Can the Boot Loader Section be Read From an Application?

First, I don’t take credit for this, the algorithm is based upon Snial’s brilliant “Bootjacker” hack documented on his blog.

I’m trying to read the BLS from an application, which the lock bits prevent. The normal arduino lock bits prevent SPM writes to the BLS, and bar application section LPMs from reading the BLS. Yet, there is nothing preventing an LPM from inside the BLS reading the BLS. Am I wrong here?

To understand what I did, probably requires you to read Snial’s blog first. The program executes an LPM instruction inside the BLS using Snial’s potentially catastrophic technique of devious stack manipulation combined with precise timing of an interrupt to cleverly redirect execution.

The code below works when the lock bits are disabled. However, if the lock bits are not set, this hack wouldn’t be required. With the lock bits set in the normal arduino manner the code doesn’t work.

//arduino 168 memory locations
#define kTCCR0B   0x25    //these defines required for inline assembly
#define kTCNT0    0x26
#define kTIFR0    0x15
#define T0_CYCLES 22
#define BLS_START 0x3800; //start of bls on atmega168

uint16_t ReadAddr;

void SetupTimer0B(void) {
  TCCR0B = 0;           // stop the timer
  TCCR0A = 0;           // mode 0, no OCR outputs
  TCNT0 = 0;            // reset the timer
  TIFR0 = (1<<OCF0B) | (1<<OCF0A) | (1<<TOV0); //clear all pending t0 interrupts
  OCR0B = T0_CYCLES;    // clock cycles from now
  TIMSK0 = (1<<OCIE0B); // OCR0B interrupt enabled
}

uint8_t LpmCmd(void) {
  uint8_t result;

  asm volatile(
    "push r0 \n"
    "push r1 \n"
    "push r16 \n"
    "push r30 \n"
    "push r31 \n"

    "ldi r16,1 \n"                  // timer 0 start at fClk
    "out %1,r16 \n"                 // set TCCR0B so off we go. This is time 0c

    "ldi r30,pm_lo8(ReturnHere) \n" //(1c)
    "ldi r31,pm_hi8(ReturnHere) \n" //(1c)
    "push r30 \n"                   //(2c)
    "push r31 \n"                   //(2c) these addresses must be pushed big-endian
	
                                    //0x3de6 or 0x1ef3 (word address) is location in bls of lpm instruction
    "ldi r30,0xf3 \n"               //(1c) lo byte 
    "ldi r31,0x1e \n"               //(1c) hi byte
    "push r30 \n"                   //(2c)
    "push r31 \n"                   //(2c)
	
    "lds r30,ReadAddr \n"           //(2c) lpm instruction needs a byte address in Z
    "lds r31,ReadAddr+1 \n"         //(2c)
	
    "ldi r25,0x00 \n\t"             //(1c)
    "ret \n"                        //(4c) goto (return t0) bootloader via address we pushed onto stack
//   lpm r25,z+                       (3c) 24c total, timer set to 22 due to ISR latency (x-2)

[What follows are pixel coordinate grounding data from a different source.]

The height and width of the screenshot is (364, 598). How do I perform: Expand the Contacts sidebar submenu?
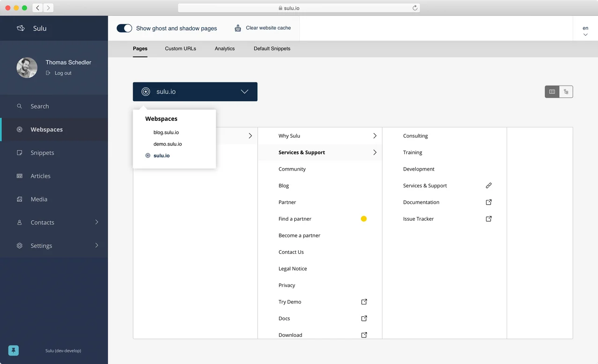tap(97, 222)
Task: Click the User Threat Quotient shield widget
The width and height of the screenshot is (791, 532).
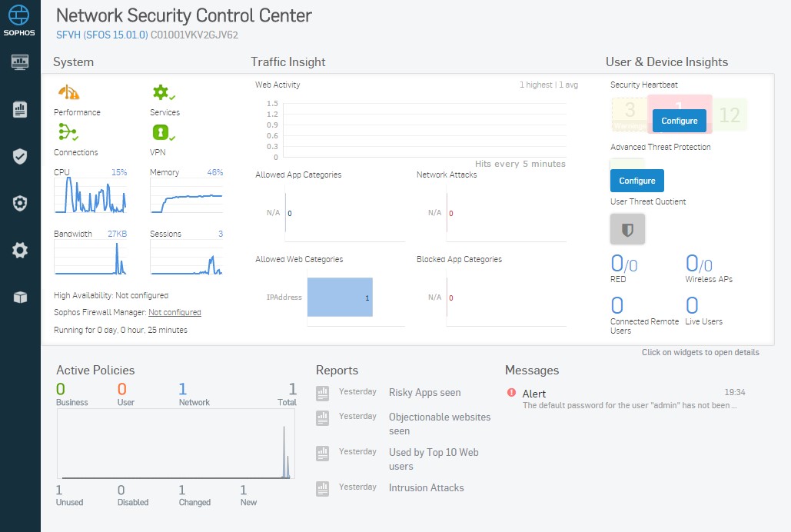Action: [x=627, y=228]
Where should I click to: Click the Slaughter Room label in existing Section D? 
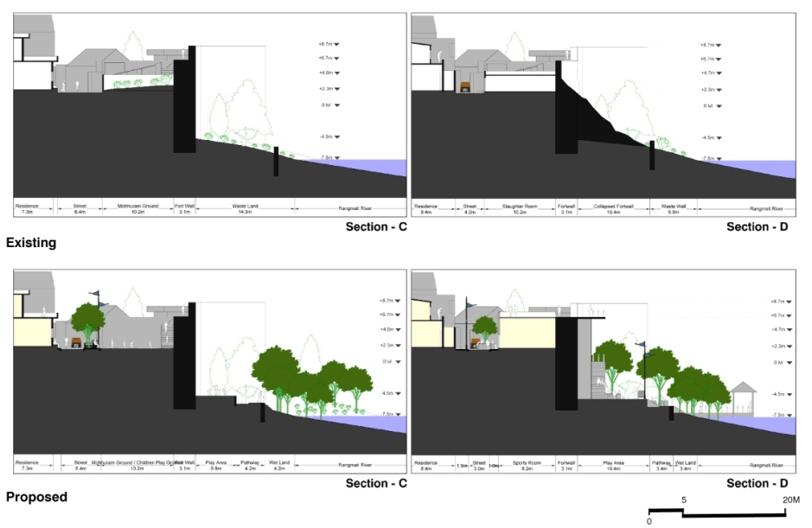[x=521, y=207]
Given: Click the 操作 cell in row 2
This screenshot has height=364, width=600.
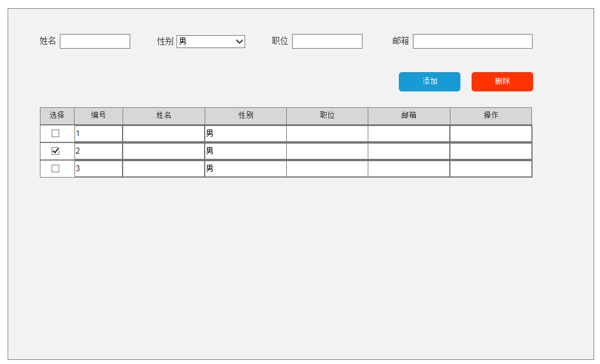Looking at the screenshot, I should [x=491, y=151].
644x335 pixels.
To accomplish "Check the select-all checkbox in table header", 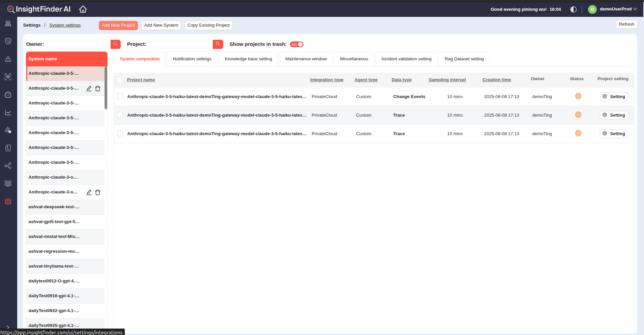I will pos(120,80).
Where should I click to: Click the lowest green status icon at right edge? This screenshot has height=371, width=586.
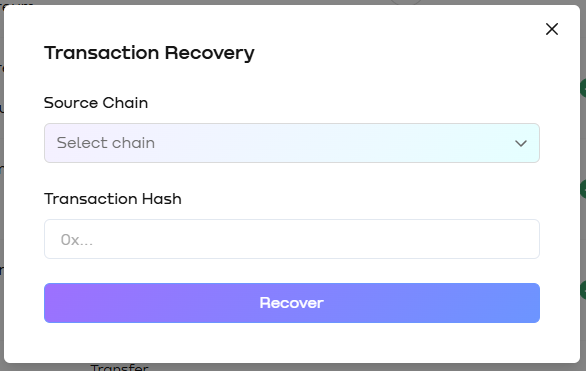point(583,290)

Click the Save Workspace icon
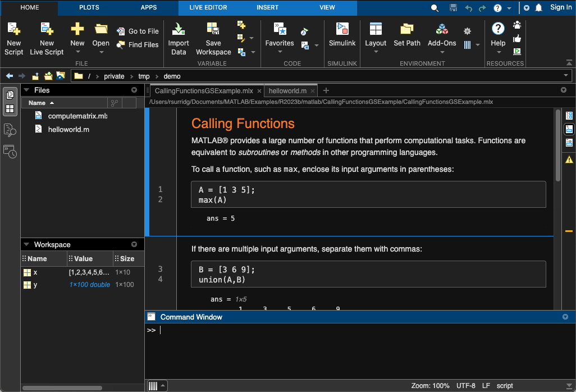(213, 29)
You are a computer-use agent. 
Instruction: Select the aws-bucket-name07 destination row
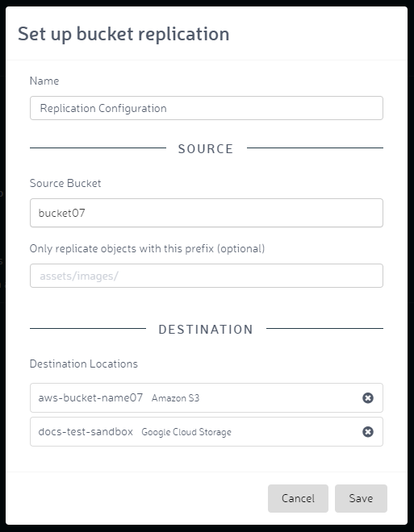click(207, 397)
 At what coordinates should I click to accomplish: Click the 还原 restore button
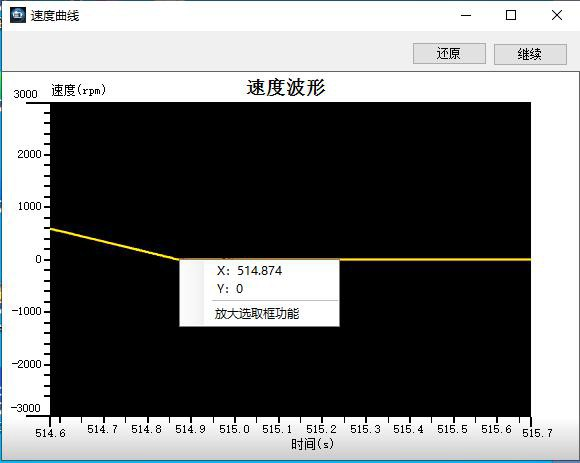(x=449, y=54)
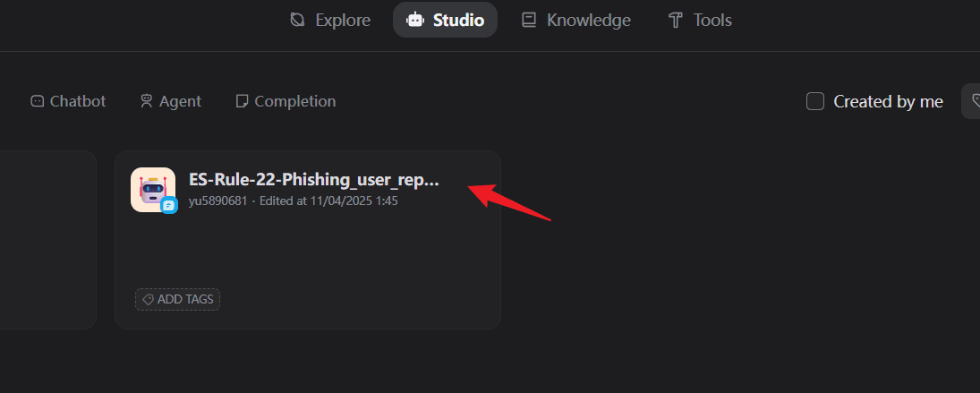Click the Completion filter's document icon

[x=242, y=101]
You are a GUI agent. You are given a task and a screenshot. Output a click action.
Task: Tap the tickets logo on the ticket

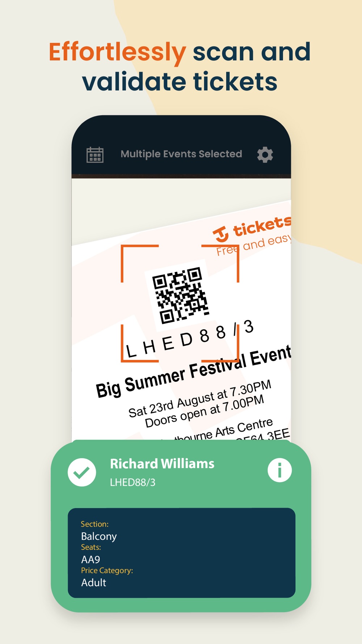252,229
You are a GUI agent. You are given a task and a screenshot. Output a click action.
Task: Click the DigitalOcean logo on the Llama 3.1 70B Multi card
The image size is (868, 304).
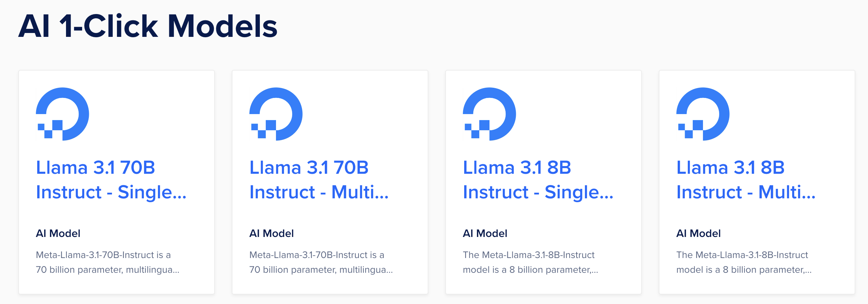pyautogui.click(x=276, y=114)
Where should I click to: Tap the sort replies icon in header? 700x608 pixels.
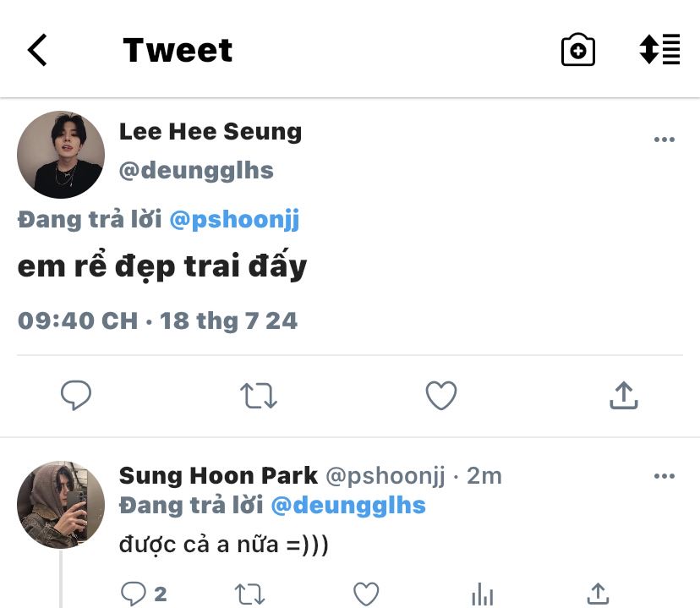(x=659, y=51)
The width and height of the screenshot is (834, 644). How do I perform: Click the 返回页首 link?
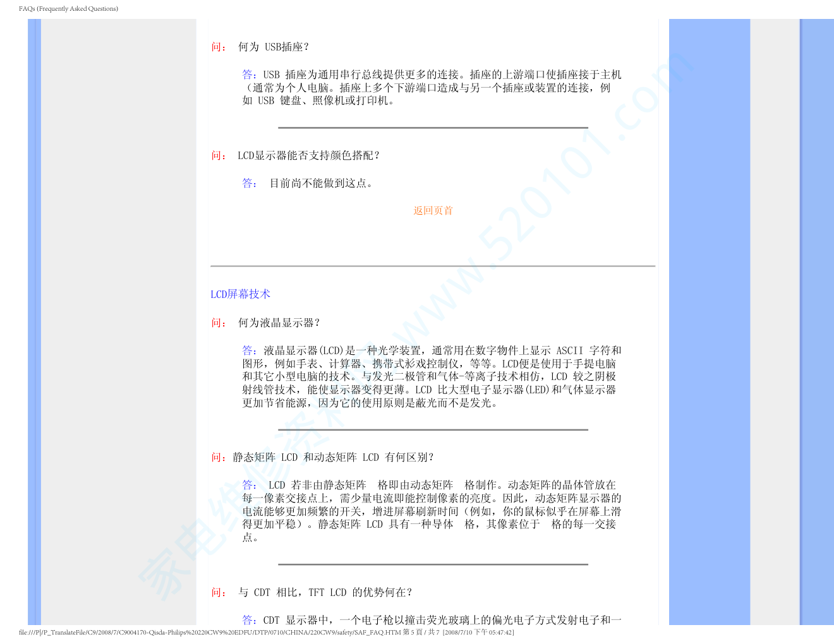[x=433, y=210]
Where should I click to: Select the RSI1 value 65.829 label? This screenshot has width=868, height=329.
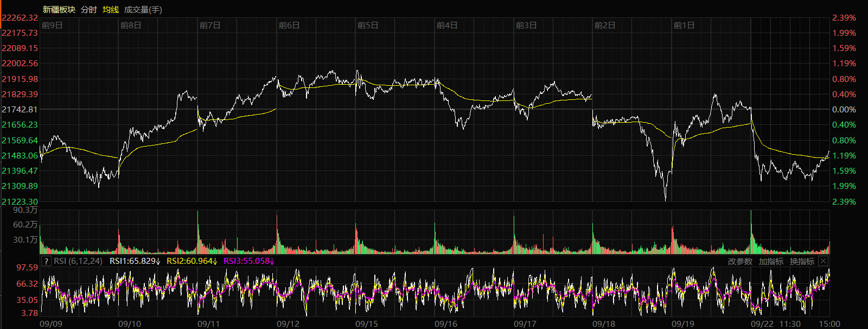pos(135,261)
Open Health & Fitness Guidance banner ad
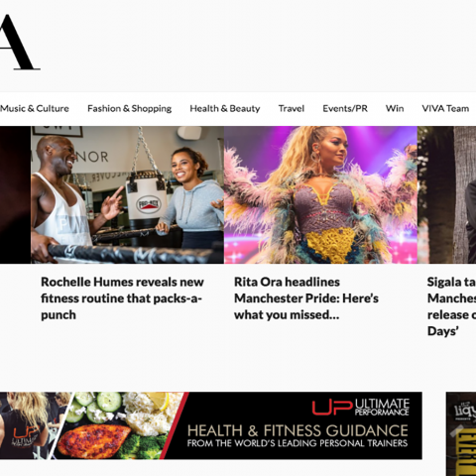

    "ReturnHere: \n"                // interrupt returns to this location
    "mov %0,r25 \n"                 // save byte that lpm instruction fetched 

    "pop r31 \n"
    "pop r30 \n"
    "pop r16 \n"
    "pop r1 \n"
    "pop r0 \n"
    : "=r" (result) : "I" (kTCCR0B)
  );
  return(result);
}

// This timer interrupt fires during bootloader execution immediately after the lpm instruction.
// But, if we would simply return (reti), we would go back to the bootloader. So, first we pop the
// return address (discard it) and then do a reti, which takes us back to the "ReturnHere" location, 
// which LpmCmd() previously pushed on the stack.
ISR(__vector_15, ISR_NAKED) {
  asm volatile(
    "ldi r30,0  \n"
    "out %0,r30 \n" //stop timer 0
    "out %1,r30 \n" //reset timer 0
    "ldi r30,%2 \n"
    "out %3,r30 \n" //clear interrupts on timer 0
    "pop r30 \n"    //pop ISR return, so we return to LpmCmd
    "pop r30 \n"    //understand we are trashing value in r30 here, but that shouldn't matter...
    "reti \n"
    : : "I" (kTCCR0B), "I" (kTCNT0), "I" (T0_TIFR0), "I" (kTIFR0)
  );
}

void setup(void) {
  uint8_t b;
  
  Serial.begin(9600);
  ReadAddr = BLS_START;
  SetupTimer0B();
  for (uint8_t i=0; i<32; i++) {
    Serial.print(ReadAddr, HEX); 
    Serial.print(": ");
    for (uint8_t j=0; j<8; j++) {
      b = LpmCmd();      //read byte
      OCR0B = T0_CYCLES; //reset timer
      ReadAddr++;        //advance to next byte
      if (b < 0x10)
        Serial.print("0");
      Serial.print(b, HEX);
    }
    Serial.println(); 
  }
}

void loop(void) { }

Published previously here.

Hmm, very interesting reading for me. Have +1 from me. I will have a theme for testing if this really works.
Which type of Atmel MCU you’ve tested?

Suppose you ICSP hex straight to the AVR without a bootloader? Then guess who has control? You.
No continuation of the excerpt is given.